# EXERCISE:
Once the line with "At what coordinates" is found in the entries below, repeat that line and every one after it exactly, ending at the last.
(SOURCE DATA Opens)
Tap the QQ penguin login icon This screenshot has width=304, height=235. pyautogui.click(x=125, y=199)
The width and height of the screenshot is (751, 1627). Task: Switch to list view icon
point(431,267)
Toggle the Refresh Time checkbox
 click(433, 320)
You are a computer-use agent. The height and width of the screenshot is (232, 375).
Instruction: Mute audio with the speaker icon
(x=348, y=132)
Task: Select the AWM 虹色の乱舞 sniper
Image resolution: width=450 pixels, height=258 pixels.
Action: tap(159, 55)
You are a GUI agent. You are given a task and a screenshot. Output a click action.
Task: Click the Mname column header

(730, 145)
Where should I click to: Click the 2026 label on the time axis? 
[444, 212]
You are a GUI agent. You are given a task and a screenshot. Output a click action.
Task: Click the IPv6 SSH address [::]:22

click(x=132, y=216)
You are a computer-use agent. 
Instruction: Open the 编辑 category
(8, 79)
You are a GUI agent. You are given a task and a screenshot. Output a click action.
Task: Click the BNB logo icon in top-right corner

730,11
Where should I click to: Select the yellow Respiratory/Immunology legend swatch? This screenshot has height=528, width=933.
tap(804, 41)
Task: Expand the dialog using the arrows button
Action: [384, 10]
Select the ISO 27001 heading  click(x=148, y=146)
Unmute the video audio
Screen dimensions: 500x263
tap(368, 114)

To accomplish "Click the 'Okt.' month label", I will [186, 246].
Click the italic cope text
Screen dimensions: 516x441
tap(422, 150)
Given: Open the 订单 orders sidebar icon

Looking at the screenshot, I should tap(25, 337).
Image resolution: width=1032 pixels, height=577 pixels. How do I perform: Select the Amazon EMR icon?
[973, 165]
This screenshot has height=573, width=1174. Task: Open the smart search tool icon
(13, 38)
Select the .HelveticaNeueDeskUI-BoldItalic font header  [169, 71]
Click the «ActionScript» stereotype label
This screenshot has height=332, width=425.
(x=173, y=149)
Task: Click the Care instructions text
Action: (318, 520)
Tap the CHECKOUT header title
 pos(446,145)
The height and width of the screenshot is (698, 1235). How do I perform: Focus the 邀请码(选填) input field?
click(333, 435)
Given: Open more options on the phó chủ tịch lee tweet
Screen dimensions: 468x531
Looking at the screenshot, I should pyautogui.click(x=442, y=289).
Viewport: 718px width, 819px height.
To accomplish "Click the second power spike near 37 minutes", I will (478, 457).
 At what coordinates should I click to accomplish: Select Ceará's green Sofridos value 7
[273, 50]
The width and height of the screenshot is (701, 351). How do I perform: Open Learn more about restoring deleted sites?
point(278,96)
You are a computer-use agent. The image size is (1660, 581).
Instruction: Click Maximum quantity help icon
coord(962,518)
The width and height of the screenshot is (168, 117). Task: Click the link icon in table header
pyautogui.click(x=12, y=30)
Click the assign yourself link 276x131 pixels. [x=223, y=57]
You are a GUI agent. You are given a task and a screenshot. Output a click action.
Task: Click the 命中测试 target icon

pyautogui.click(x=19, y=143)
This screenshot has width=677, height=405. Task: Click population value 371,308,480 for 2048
(SOURCE DATA Closes)
# COMPLETED EXERCISE:
 At what coordinates should I click to accomplish: Select Ceará's green Sofridos value 7
[273, 50]
The width and height of the screenshot is (701, 351). How do I perform: Open Learn more about restoring deleted sites?
point(278,96)
You are a computer-use agent. The image size is (1660, 581).
Instruction: Click Maximum quantity help icon
coord(962,518)
The width and height of the screenshot is (168, 117). Task: Click the link icon in table header
pyautogui.click(x=12, y=30)
Click the assign yourself link 276x131 pixels. [x=223, y=57]
You are a GUI agent. You are given a task and a screenshot. Output a click action.
Task: Click the 命中测试 target icon

pyautogui.click(x=19, y=143)
This screenshot has width=677, height=405. Task: Click population value 371,308,480 for 2048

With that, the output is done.